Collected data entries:
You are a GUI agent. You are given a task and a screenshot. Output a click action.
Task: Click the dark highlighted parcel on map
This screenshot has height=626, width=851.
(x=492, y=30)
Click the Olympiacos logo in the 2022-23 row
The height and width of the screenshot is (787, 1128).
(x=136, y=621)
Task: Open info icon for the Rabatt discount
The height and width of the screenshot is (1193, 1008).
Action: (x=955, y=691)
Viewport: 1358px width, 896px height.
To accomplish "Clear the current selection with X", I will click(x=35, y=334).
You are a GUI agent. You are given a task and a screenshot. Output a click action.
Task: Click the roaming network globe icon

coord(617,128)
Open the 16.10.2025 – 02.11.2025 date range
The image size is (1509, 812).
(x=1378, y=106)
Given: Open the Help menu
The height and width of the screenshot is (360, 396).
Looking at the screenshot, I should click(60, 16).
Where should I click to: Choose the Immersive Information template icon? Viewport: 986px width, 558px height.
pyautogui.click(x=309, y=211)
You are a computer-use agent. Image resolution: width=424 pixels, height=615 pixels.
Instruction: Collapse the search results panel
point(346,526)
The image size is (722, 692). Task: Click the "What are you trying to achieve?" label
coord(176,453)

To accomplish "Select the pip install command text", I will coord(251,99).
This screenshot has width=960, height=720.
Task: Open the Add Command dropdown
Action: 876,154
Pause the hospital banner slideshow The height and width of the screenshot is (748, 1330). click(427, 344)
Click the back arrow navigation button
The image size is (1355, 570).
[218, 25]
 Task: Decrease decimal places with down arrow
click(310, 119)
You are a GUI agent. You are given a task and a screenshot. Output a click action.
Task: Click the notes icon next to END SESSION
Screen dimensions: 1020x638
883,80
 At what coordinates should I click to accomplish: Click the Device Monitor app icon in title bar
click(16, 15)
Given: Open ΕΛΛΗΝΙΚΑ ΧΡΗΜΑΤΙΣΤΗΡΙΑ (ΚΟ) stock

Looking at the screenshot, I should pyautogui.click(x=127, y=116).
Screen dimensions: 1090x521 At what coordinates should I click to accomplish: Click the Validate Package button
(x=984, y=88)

**What the task asks**.
From the very first line of the data through the line with "Task: Open info icon for the Rabatt discount" in it, please reproduce each line exactly and output nothing more.

**Exercise result**.
You are a GUI agent. You are given a task and a screenshot. Output a click action.
Task: Click the dark highlighted parcel on map
This screenshot has height=626, width=851.
(x=492, y=30)
Click the Olympiacos logo in the 2022-23 row
The height and width of the screenshot is (787, 1128).
(x=136, y=621)
Task: Open info icon for the Rabatt discount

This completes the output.